The following example shows a timer trigger binding in a function.json file and a JavaScript function that uses the binding. The function writes a log indicating whether this function invocation is due to a missed schedule occurrence.

Here's the binding data in the function.json file:

{
    "schedule": "0 */5 * * * *",
    "name": "myTimer",
    "type": "timerTrigger",
    "direction": "in"
}

Here's the F# script code:

module.exports = function (context, myTimer) {
    var timeStamp = new Date().toISOString();

    if(myTimer.isPastDue)
    {
        context.log('Node.js is running late!');
    }
    context.log('Node.js timer trigger function ran!', timeStamp);   

    context.done();
};

Attributes for precompiled C#

For precompiled C# functions, use the TimerTriggerAttribute, defined in NuGet package Microsoft.Azure.WebJobs.Extensions.

The attribute's constructor takes a CRON expression, as shown in the following example:

[FunctionName("TimerTriggerCSharp")]
public static void Run([TimerTrigger("0 */5 * * * *")]TimerInfo myTimer, TraceWriter log)

You can specify a TimeSpan instead of a CRON expression if your function app runs on an App Service plan (not a Consumption plan).

Configuration

The following table explains the binding configuration properties that you set in the function.json file and the TimerTrigger attribute.

function.json property Attribute property Description
type n/a Must be set to "timerTrigger". This property is set automatically when you create the trigger in the Azure portal.
direction n/a Must be set to "in". This property is set automatically when you create the trigger in the Azure portal.
name n/a The name of the variable that represents the timer object in function code.
schedule ScheduleExpression On the Consumption plan, you can define schedules with a CRON expression. If you're using an App Service Plan, you can also use a TimeSpan string. The following sections explain CRON expressions. You can put the schedule expression in an app setting and set this property to a value wrapped in % signs, as in this example: "%NameOfAppSettingWithCRONExpression%". When you're developing locally, app settings go into the values of the local.settings.json file.

CRON format

A CRON expression for the Azure Functions timer trigger includes these six fields:

{second} {minute} {hour} {day} {month} {day-of-week}

Note

Many of the CRON expressions you find online omit the {second} field. If you copy from one of them, add the missing {second} field.

CRON time zones

The default time zone used with the CRON expressions is Coordinated Universal Time (UTC). To have your CRON expression based on another time zone, create a new app setting for your function app named WEBSITE_TIME_ZONE. Set the value to the name of the desired time zone as shown in the Microsoft Time Zone Index.

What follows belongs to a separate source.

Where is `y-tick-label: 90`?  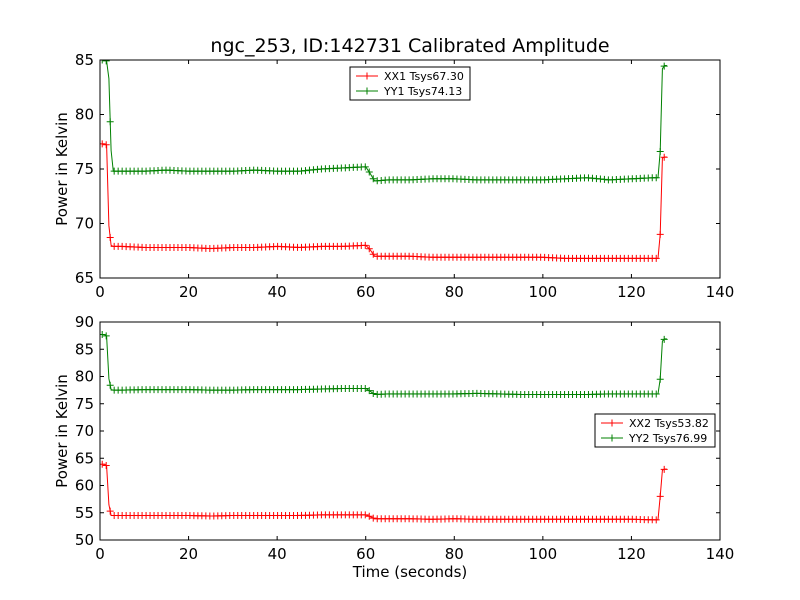
y-tick-label: 90 is located at coordinates (84, 322).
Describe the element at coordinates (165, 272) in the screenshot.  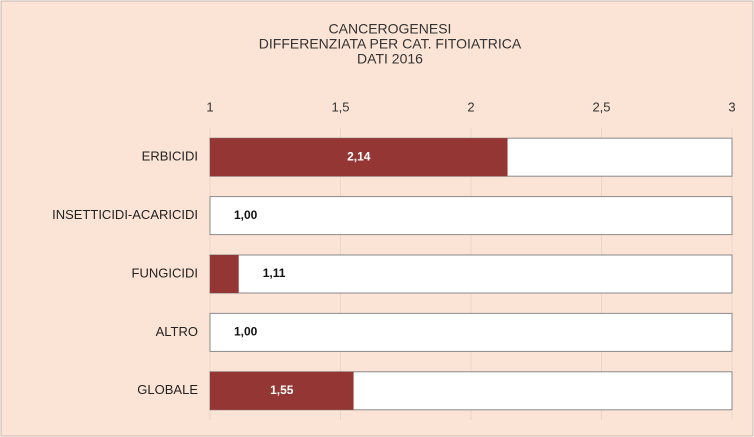
I see `y-tick-label: FUNGICIDI` at that location.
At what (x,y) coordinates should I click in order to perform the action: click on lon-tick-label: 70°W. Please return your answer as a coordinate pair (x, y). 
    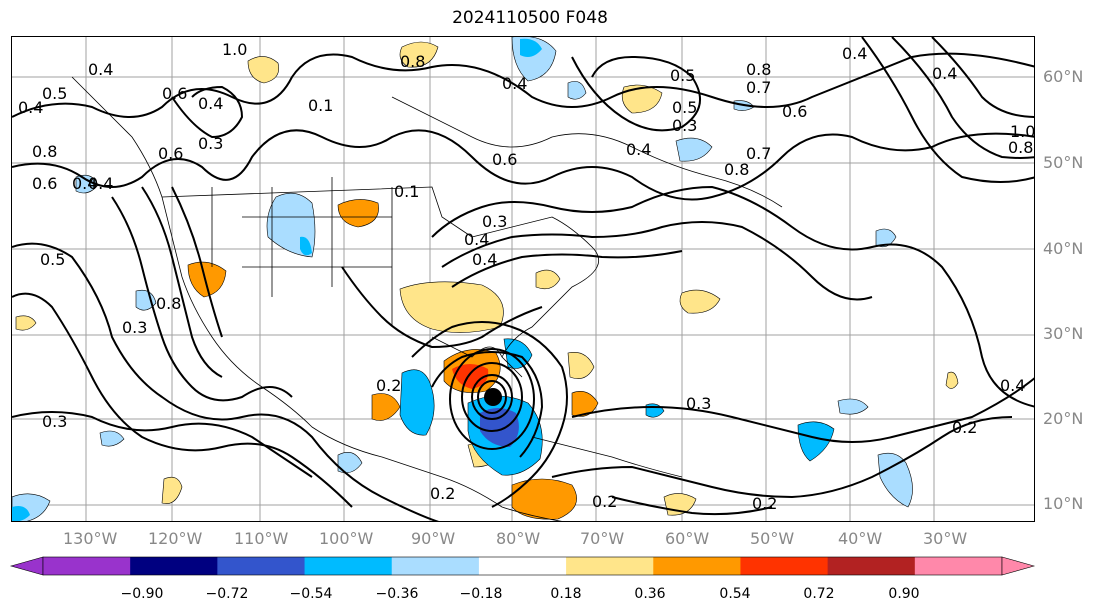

For example, Eastern Standard Time is UTC-05:00. To have your timer trigger fire at 10:00 AM EST every day, use the following CRON expression that accounts for UTC time zone:

"schedule": "0 0 15 * * *",

Alternatively, you could add a new app setting for your function app named WEBSITE_TIME_ZONE and set the value to Eastern Standard Time. Then the following CRON expression could be used for 10:00 AM EST:

"schedule": "0 0 10 * * *",

CRON examples

Here are some examples of CRON expressions you can use for the timer trigger in Azure Functions.

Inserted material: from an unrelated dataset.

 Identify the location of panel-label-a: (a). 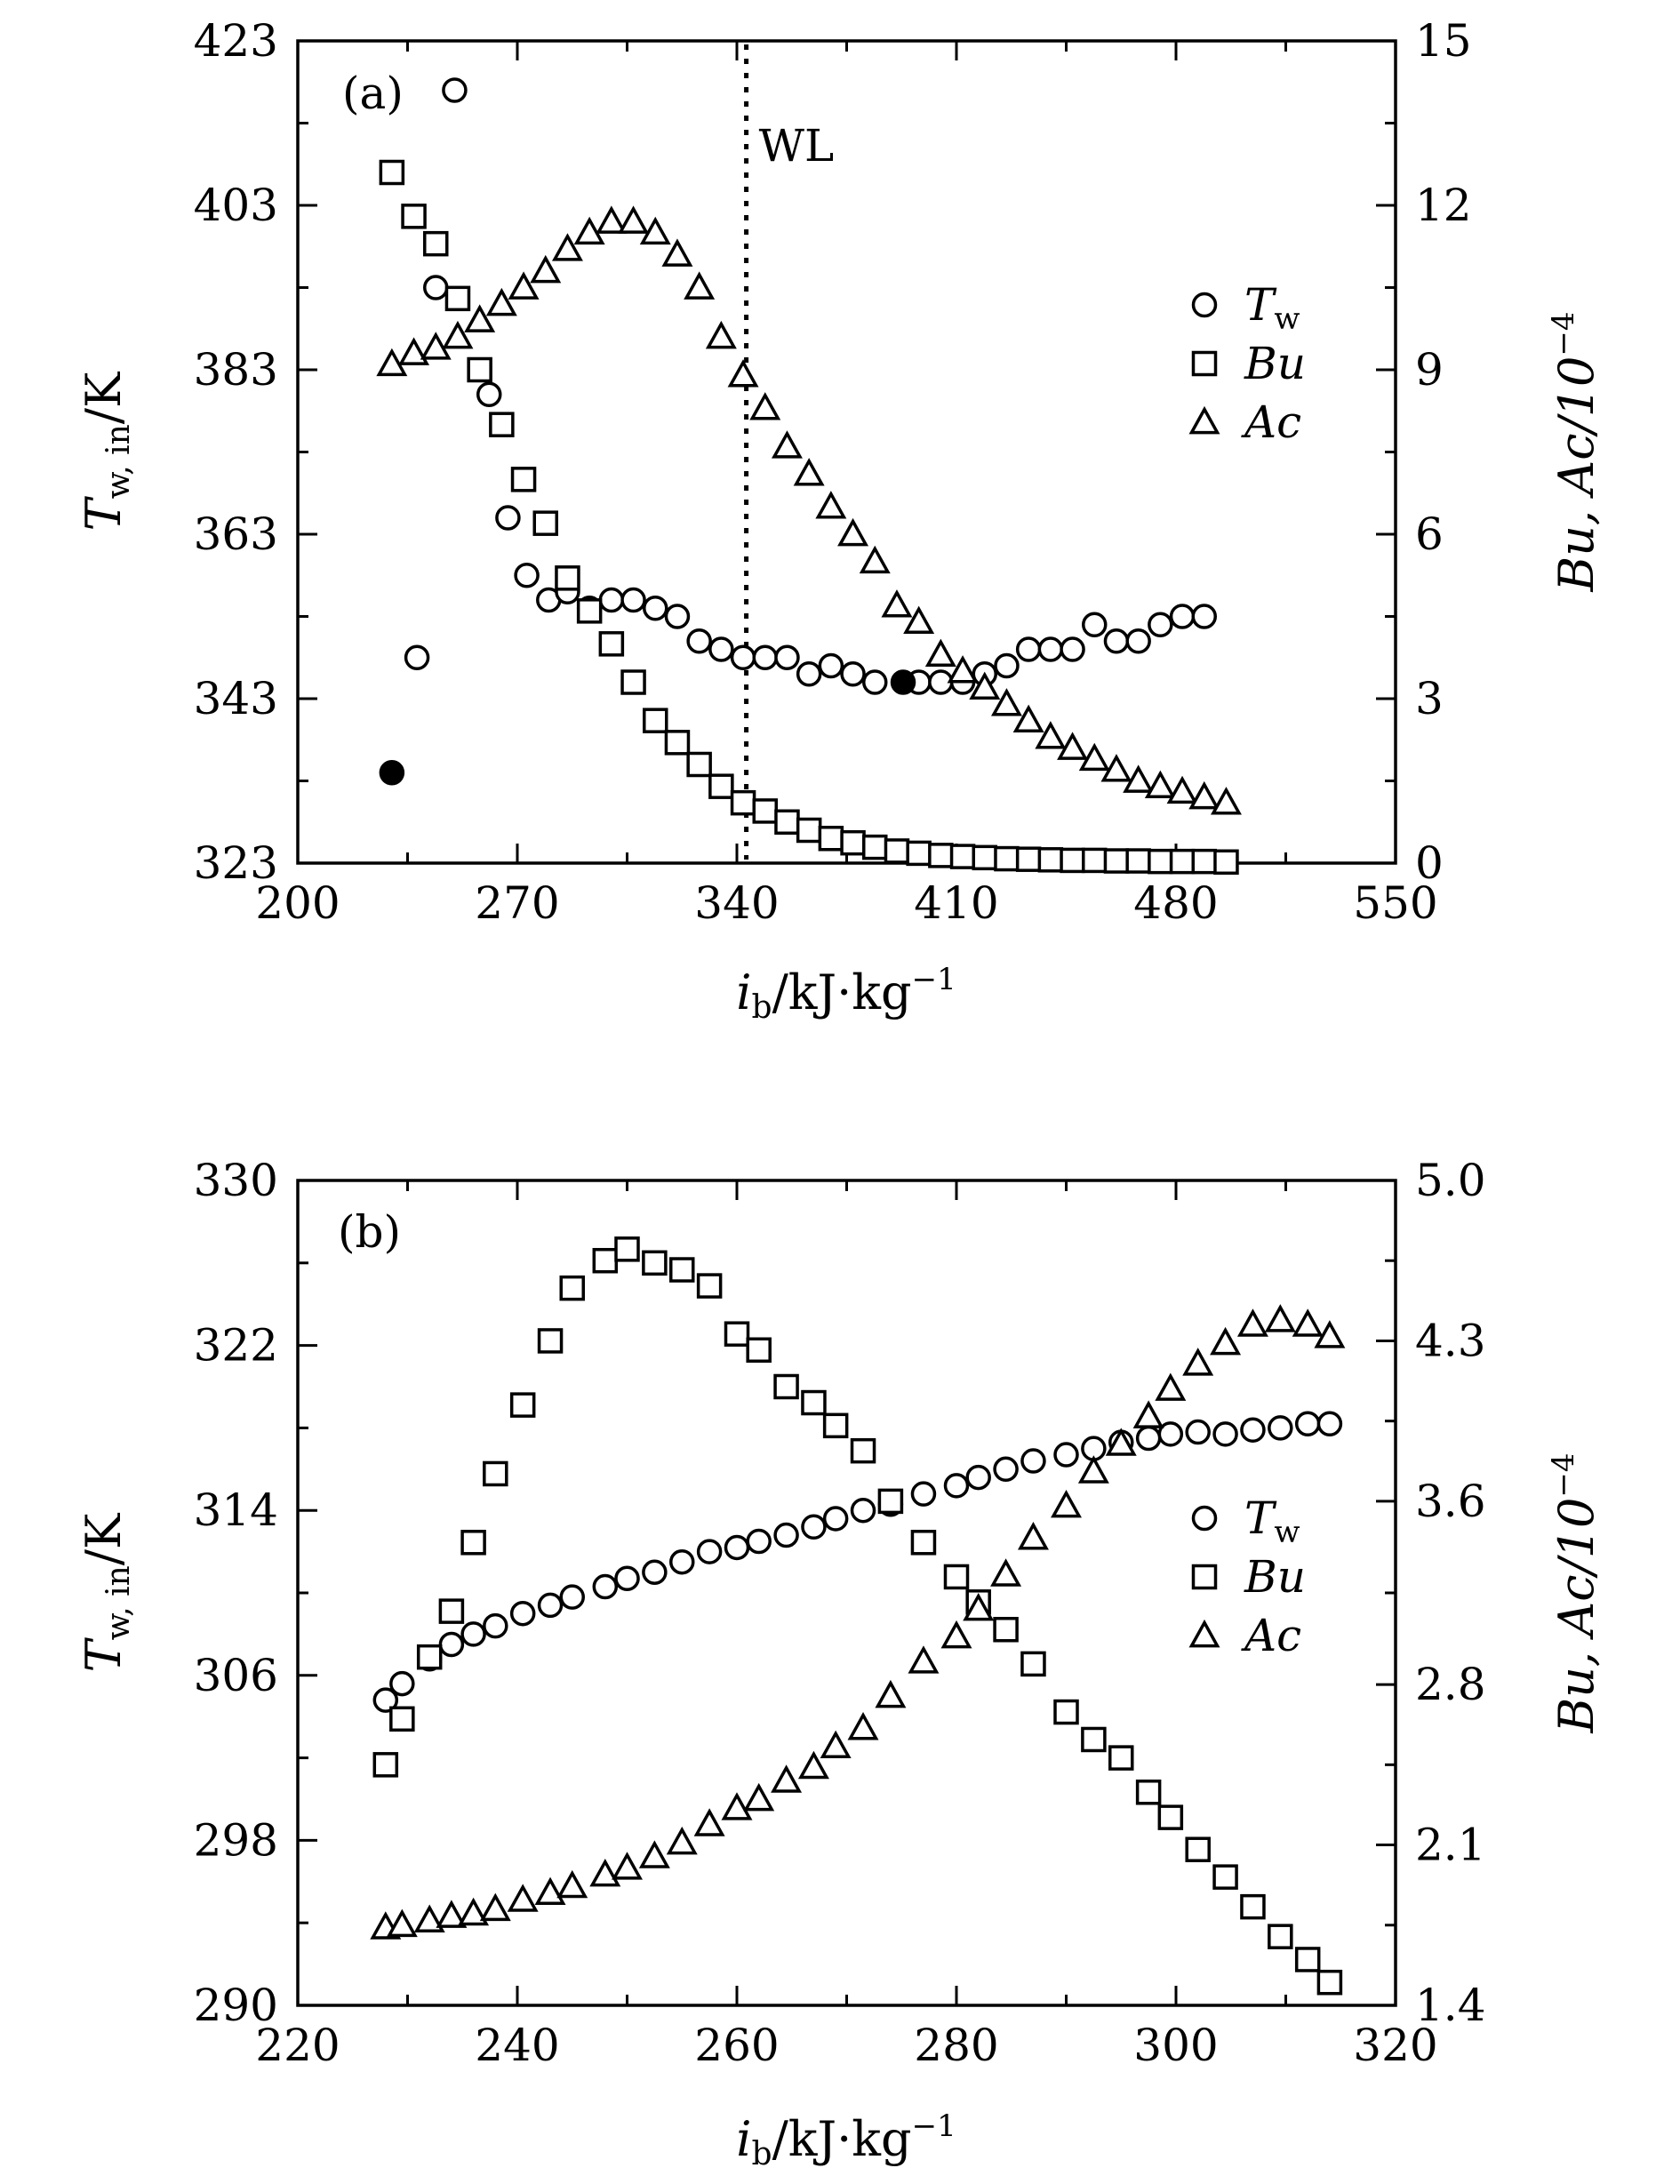
(373, 94).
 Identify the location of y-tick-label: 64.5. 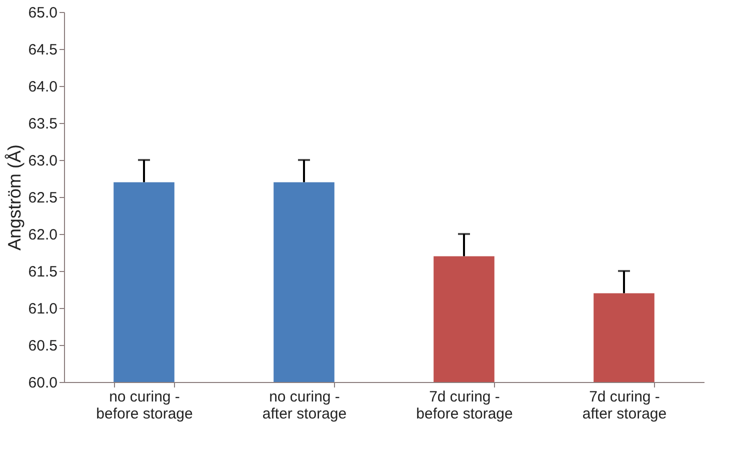
(43, 50).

To trigger once every five minutes:

"schedule": "0 */5 * * * *"

To trigger once at the top of every hour:

"schedule": "0 0 * * * *",

To trigger once every two hours:

"schedule": "0 0 */2 * * *",

To trigger once every hour from 9 AM to 5 PM:

"schedule": "0 0 9-17 * * *",

To trigger At 9:30 AM every day:

"schedule": "0 30 9 * * *",

To trigger At 9:30 AM every weekday:

"schedule": "0 30 9 * * 1-5",

Usage

When a timer trigger function is invoked, the timer object is passed into the function. The following JSON is an example representation of the timer object.

{
    "Schedule":{
    },
    "ScheduleStatus": {
        "Last":"2016-10-04T10:15:00.012699+00:00",
        "Next":"2016-10-04T10:20:00+00:00"
    },
    "IsPastDue":false
}

Scale-out

The timer trigger supports multi-instance scale-out. A single instance of a particular timer function is run across all instances.